**The task**
Edit the rows below so that every occurrence of "GUI agent" becomes "interface agent". Leave everything else unchanged.

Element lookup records
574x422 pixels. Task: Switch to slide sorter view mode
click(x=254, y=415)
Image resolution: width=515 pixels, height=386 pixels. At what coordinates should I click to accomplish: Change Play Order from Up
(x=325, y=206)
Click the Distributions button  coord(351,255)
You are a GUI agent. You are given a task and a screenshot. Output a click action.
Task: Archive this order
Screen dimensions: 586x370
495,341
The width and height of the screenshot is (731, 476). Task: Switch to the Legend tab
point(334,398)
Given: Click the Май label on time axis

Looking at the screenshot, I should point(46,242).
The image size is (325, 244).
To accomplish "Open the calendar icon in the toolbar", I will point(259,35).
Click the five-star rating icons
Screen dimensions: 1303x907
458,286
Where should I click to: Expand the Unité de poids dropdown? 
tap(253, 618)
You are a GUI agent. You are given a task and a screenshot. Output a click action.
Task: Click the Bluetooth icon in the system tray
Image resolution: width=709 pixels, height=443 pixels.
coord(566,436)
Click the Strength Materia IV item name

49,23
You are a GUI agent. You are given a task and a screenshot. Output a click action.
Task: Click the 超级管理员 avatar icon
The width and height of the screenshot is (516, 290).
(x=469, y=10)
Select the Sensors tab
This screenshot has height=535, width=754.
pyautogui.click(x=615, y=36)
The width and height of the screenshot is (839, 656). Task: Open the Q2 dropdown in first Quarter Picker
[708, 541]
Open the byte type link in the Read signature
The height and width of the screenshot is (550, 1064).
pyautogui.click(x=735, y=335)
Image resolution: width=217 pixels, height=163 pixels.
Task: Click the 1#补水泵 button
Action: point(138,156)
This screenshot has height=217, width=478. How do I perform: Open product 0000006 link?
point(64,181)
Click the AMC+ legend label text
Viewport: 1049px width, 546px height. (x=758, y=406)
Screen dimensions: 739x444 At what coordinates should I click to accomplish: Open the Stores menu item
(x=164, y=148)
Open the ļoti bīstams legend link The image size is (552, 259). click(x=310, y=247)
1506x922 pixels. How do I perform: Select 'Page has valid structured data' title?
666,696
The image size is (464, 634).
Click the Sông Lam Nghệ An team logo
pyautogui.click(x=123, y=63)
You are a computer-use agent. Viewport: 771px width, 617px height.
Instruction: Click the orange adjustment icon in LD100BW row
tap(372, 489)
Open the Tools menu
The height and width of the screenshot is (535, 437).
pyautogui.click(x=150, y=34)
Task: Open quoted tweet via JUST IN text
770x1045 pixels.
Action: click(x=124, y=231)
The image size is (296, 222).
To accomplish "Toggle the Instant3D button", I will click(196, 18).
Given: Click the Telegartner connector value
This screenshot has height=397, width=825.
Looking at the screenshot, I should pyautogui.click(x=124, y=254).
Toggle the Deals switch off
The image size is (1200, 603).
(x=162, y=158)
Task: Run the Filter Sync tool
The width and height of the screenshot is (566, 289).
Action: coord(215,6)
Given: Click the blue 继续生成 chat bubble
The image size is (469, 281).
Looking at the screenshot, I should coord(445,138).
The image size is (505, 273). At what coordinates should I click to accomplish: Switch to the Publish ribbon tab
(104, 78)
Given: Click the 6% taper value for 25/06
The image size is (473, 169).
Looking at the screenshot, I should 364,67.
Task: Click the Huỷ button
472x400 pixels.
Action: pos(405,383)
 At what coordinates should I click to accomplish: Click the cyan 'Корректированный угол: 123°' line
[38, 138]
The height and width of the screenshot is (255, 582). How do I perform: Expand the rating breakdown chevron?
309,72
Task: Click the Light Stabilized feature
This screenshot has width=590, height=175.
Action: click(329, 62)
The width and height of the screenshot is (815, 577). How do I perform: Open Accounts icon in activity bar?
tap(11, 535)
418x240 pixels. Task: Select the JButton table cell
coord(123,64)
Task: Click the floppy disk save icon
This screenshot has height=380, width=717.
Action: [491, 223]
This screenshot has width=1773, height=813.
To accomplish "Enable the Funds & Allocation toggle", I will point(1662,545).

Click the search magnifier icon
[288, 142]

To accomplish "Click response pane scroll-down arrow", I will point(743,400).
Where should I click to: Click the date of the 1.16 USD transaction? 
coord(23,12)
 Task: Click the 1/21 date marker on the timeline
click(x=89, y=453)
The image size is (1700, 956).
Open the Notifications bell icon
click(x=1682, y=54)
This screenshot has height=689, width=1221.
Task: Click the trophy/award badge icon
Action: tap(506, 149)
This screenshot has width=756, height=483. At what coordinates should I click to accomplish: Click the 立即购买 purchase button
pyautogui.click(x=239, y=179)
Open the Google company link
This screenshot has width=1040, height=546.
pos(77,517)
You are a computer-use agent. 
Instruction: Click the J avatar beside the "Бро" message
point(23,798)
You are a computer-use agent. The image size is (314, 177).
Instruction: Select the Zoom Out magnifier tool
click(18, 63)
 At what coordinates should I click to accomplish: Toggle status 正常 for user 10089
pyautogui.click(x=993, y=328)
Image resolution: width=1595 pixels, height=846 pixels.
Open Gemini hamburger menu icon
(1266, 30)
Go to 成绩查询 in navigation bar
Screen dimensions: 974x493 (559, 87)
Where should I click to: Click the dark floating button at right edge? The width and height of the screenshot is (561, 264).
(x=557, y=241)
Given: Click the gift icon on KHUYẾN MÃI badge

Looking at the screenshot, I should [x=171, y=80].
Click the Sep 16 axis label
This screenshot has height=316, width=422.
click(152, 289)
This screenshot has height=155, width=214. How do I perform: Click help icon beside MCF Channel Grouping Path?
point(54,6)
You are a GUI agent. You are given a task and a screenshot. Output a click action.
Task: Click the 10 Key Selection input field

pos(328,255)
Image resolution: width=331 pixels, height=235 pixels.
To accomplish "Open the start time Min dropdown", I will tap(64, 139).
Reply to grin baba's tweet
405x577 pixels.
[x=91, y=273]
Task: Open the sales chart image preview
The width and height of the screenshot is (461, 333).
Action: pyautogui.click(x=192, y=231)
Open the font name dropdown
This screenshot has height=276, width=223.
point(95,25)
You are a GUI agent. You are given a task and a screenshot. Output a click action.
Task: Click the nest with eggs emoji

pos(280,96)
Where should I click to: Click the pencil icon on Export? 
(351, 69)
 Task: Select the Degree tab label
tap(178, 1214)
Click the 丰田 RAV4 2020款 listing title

**Written response**
574x422 pixels. Task: Switch to slide sorter view mode
click(x=254, y=415)
Image resolution: width=515 pixels, height=386 pixels. At what coordinates should I click to accomplish: Change Play Order from Up
(x=325, y=206)
Click the Distributions button  coord(351,255)
You are a interface agent. You are given a task and a screenshot. Output a click action.
Task: Archive this order
Screen dimensions: 586x370
495,341
The width and height of the screenshot is (731, 476). Task: Switch to the Legend tab
point(334,398)
Given: Click the Май label on time axis

Looking at the screenshot, I should point(46,242).
The image size is (325, 244).
To accomplish "Open the calendar icon in the toolbar", I will point(259,35).
Click the five-star rating icons
Screen dimensions: 1303x907
458,286
Where should I click to: Expand the Unité de poids dropdown? 
tap(253, 618)
You are a interface agent. You are given a task and a screenshot. Output a click action.
Task: Click the Bluetooth icon in the system tray
Image resolution: width=709 pixels, height=443 pixels.
coord(566,436)
Click the Strength Materia IV item name

49,23
You are a interface agent. You are given a task and a screenshot. Output a click action.
Task: Click the 超级管理员 avatar icon
The width and height of the screenshot is (516, 290).
(x=469, y=10)
Select the Sensors tab
This screenshot has height=535, width=754.
pyautogui.click(x=615, y=36)
The width and height of the screenshot is (839, 656). Task: Open the Q2 dropdown in first Quarter Picker
[708, 541]
Open the byte type link in the Read signature
The height and width of the screenshot is (550, 1064).
pyautogui.click(x=735, y=335)
Image resolution: width=217 pixels, height=163 pixels.
Task: Click the 1#补水泵 button
Action: point(138,156)
This screenshot has height=217, width=478. How do I perform: Open product 0000006 link?
point(64,181)
Click the AMC+ legend label text
Viewport: 1049px width, 546px height. (x=758, y=406)
Screen dimensions: 739x444 At what coordinates should I click to accomplish: Open the Stores menu item
(x=164, y=148)
Open the ļoti bīstams legend link The image size is (552, 259). click(x=310, y=247)
1506x922 pixels. How do I perform: Select 'Page has valid structured data' title?
666,696
The image size is (464, 634).
Click the Sông Lam Nghệ An team logo
pyautogui.click(x=123, y=63)
You are a computer-use agent. Viewport: 771px width, 617px height.
Instruction: Click the orange adjustment icon in LD100BW row
tap(372, 489)
Open the Tools menu
The height and width of the screenshot is (535, 437).
pyautogui.click(x=150, y=34)
Task: Open quoted tweet via JUST IN text
770x1045 pixels.
Action: click(x=124, y=231)
The image size is (296, 222).
To accomplish "Toggle the Instant3D button", I will click(196, 18).
Given: Click the Telegartner connector value
This screenshot has height=397, width=825.
Looking at the screenshot, I should pyautogui.click(x=124, y=254).
Toggle the Deals switch off
The image size is (1200, 603).
(x=162, y=158)
Task: Run the Filter Sync tool
The width and height of the screenshot is (566, 289).
Action: coord(215,6)
Given: Click the blue 继续生成 chat bubble
The image size is (469, 281).
Looking at the screenshot, I should coord(445,138).
The image size is (505, 273). At what coordinates should I click to accomplish: Switch to the Publish ribbon tab
(104, 78)
Given: Click the 6% taper value for 25/06
The image size is (473, 169).
Looking at the screenshot, I should 364,67.
Task: Click the Huỷ button
472x400 pixels.
Action: pos(405,383)
 At what coordinates should I click to accomplish: Click the cyan 'Корректированный угол: 123°' line
[38, 138]
The height and width of the screenshot is (255, 582). How do I perform: Expand the rating breakdown chevron?
309,72
Task: Click the Light Stabilized feature
This screenshot has width=590, height=175.
Action: click(329, 62)
The width and height of the screenshot is (815, 577). How do I perform: Open Accounts icon in activity bar?
tap(11, 535)
418x240 pixels. Task: Select the JButton table cell
coord(123,64)
Task: Click the floppy disk save icon
This screenshot has height=380, width=717.
Action: [491, 223]
This screenshot has width=1773, height=813.
To accomplish "Enable the Funds & Allocation toggle", I will point(1662,545).

Click the search magnifier icon
[288, 142]

To accomplish "Click response pane scroll-down arrow", I will point(743,400).
Where should I click to: Click the date of the 1.16 USD transaction? 
coord(23,12)
 Task: Click the 1/21 date marker on the timeline
click(x=89, y=453)
The image size is (1700, 956).
Open the Notifications bell icon
click(x=1682, y=54)
This screenshot has height=689, width=1221.
Task: Click the trophy/award badge icon
Action: tap(506, 149)
This screenshot has width=756, height=483. At what coordinates should I click to accomplish: Click the 立即购买 purchase button
pyautogui.click(x=239, y=179)
Open the Google company link
This screenshot has width=1040, height=546.
pos(77,517)
You are a computer-use agent. 
Instruction: Click the J avatar beside the "Бро" message
point(23,798)
You are a computer-use agent. The image size is (314, 177).
Instruction: Select the Zoom Out magnifier tool
click(18, 63)
 At what coordinates should I click to accomplish: Toggle status 正常 for user 10089
pyautogui.click(x=993, y=328)
Image resolution: width=1595 pixels, height=846 pixels.
Open Gemini hamburger menu icon
(1266, 30)
Go to 成绩查询 in navigation bar
Screen dimensions: 974x493 (559, 87)
Where should I click to: Click the dark floating button at right edge? The width and height of the screenshot is (561, 264).
(x=557, y=241)
Given: Click the gift icon on KHUYẾN MÃI badge

Looking at the screenshot, I should [x=171, y=80].
Click the Sep 16 axis label
This screenshot has height=316, width=422.
click(152, 289)
This screenshot has height=155, width=214. How do I perform: Click help icon beside MCF Channel Grouping Path?
point(54,6)
You are a interface agent. You are given a task and a screenshot. Output a click action.
Task: Click the 10 Key Selection input field

pos(328,255)
Image resolution: width=331 pixels, height=235 pixels.
To accomplish "Open the start time Min dropdown", I will tap(64, 139).
Reply to grin baba's tweet
405x577 pixels.
[x=91, y=273]
Task: Open the sales chart image preview
The width and height of the screenshot is (461, 333).
Action: pyautogui.click(x=192, y=231)
Open the font name dropdown
This screenshot has height=276, width=223.
point(95,25)
You are a interface agent. You are given a task and a screenshot. Output a click action.
Task: Click the nest with eggs emoji

pos(280,96)
Where should I click to: Click the pencil icon on Export? 
(351, 69)
 Task: Select the Degree tab label
tap(178, 1214)
Click the 丰田 RAV4 2020款 listing title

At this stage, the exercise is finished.